Reasoning: Prolactin regulation involves a negative feedback loop. When prolactin levels are low, the hypothalamus secretes more prolactin-releasing hormone (PRH) to stimulate the anterior pituitary to release prolactin. Elevated prolactin then inhibits the hypothalamus, reducing PRH secretion and subsequently lowering prolactin release. In this scenario, reduced signaling through the Jak/STAT pathway due to the mutated receptor would compromise this feedback mechanism. As a result, the negative feedback on prolactin release would be attenuated, leading to increased prolactin concentrations in the blood.
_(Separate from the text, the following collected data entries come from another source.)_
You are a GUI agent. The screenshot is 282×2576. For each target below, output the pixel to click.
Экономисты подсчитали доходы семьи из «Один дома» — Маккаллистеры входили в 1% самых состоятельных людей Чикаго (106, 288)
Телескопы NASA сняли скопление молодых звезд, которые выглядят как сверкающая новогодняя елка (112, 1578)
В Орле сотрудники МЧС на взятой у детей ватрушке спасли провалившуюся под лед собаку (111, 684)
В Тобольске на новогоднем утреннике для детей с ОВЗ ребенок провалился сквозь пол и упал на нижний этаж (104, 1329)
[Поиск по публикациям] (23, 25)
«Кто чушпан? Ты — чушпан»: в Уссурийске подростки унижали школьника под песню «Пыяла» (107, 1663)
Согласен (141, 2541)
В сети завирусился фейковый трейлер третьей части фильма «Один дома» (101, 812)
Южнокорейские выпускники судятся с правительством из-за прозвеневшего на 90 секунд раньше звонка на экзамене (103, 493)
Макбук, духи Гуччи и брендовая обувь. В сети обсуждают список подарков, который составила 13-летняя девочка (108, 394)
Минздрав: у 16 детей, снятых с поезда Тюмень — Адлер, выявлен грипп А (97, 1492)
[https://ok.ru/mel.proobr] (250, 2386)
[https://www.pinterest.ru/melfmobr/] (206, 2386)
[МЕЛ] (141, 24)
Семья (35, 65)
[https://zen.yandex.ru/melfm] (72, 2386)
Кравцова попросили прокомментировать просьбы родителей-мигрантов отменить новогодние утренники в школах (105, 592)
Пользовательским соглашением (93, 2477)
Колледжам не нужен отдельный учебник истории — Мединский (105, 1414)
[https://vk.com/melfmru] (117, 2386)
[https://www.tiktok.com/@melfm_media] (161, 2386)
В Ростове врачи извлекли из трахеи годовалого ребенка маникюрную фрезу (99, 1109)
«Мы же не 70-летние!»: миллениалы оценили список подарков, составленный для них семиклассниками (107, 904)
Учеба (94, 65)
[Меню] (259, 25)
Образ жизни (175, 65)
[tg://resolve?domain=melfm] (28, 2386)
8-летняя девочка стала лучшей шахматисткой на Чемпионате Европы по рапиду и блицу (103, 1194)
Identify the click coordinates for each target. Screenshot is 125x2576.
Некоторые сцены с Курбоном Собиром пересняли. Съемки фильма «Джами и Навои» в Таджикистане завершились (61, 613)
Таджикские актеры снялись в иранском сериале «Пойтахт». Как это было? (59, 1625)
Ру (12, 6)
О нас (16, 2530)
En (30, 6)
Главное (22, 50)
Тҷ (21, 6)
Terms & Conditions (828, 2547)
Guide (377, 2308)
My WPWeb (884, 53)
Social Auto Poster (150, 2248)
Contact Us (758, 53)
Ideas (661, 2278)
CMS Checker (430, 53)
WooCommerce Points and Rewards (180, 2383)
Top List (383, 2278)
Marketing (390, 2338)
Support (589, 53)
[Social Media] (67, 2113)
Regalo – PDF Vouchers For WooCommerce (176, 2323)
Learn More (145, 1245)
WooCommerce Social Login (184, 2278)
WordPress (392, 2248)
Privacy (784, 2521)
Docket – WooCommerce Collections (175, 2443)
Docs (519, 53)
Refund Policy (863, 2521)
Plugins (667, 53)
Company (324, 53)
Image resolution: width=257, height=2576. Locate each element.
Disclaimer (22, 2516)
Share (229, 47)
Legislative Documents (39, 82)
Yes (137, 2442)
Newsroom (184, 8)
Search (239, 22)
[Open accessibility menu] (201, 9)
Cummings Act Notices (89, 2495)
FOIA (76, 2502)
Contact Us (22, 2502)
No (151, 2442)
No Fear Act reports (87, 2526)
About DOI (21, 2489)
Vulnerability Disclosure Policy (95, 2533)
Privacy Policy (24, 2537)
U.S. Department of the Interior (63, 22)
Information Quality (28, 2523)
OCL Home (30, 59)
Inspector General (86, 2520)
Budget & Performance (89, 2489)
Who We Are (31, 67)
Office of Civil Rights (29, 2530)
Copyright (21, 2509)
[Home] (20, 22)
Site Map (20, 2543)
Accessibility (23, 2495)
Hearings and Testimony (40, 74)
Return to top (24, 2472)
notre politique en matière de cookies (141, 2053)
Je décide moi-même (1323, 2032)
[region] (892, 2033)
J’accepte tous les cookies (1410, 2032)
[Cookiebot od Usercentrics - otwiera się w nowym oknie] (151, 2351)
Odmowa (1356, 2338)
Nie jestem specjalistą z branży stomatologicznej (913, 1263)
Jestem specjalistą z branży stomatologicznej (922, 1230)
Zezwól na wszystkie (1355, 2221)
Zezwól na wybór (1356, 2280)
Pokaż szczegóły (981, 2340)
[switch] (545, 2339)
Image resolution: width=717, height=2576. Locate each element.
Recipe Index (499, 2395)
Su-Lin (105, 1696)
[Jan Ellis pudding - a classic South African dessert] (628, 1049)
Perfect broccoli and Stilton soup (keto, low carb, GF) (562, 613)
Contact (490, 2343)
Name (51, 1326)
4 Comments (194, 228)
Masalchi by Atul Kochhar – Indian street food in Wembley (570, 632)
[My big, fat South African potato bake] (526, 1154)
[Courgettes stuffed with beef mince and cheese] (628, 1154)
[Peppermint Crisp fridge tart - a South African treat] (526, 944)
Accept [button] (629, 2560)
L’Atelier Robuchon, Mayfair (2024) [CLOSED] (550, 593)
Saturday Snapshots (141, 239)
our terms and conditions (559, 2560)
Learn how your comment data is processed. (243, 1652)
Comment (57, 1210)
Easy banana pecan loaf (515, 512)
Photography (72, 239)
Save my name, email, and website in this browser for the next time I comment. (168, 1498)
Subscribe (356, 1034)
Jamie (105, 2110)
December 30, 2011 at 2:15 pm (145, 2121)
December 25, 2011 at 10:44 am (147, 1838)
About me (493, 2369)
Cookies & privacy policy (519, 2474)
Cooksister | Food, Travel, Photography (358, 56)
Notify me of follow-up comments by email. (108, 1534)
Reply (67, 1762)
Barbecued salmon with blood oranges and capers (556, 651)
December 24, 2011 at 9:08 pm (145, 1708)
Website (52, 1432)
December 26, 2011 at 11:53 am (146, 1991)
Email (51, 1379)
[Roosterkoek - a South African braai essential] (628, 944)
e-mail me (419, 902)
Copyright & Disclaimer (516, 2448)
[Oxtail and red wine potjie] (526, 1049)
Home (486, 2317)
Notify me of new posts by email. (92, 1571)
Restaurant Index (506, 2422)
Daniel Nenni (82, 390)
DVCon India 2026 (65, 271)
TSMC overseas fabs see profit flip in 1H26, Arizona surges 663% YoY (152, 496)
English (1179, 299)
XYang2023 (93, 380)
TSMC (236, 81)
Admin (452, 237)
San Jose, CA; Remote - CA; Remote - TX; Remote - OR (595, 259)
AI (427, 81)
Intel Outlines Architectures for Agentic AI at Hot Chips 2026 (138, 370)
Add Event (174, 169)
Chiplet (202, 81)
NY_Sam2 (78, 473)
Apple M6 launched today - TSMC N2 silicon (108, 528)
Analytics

Consider this hypothetical scenario: a person is born with a mutation in the prolactin receptor
that results in severely reduced (only 20% of normal) signalling via the Jak/STAT signal
transduction pathway.
Based on your understanding of the regulation of prolactin, what would you expect as an
outcome in this individual in terms of
B. milk production in the mammary gland, in a lactating state
B. Milk Production in the Mammary Gland, Lactating State:
B. In a lactating state, the mutation in the prolactin receptor resulting in severely reduced Jak/STAT signaling would likely lead to decreased milk production in the mammary gland.
Reasoning: Prolactin plays a crucial role in milk synthesis and lactation by stimulating mammary gland development and milk production. Prolactin binding to its receptor activates the Jak/STAT pathway, leading to the expression of genes involved in milk production and secretion. In the scenario of reduced Jak/STAT signaling, the ability of prolactin to stimulate milk synthesis and secretion would be compromised. As a result, the lactating individual would likely exhibit decreased milk production in the mammary gland.
First explain the somatomedin hypothesis for the endocrine regulation of growth.
Then describe how this hypothesis has been modified since its inception many decades ago.
In your answer use endocrine terms to differentiate where growth signals act.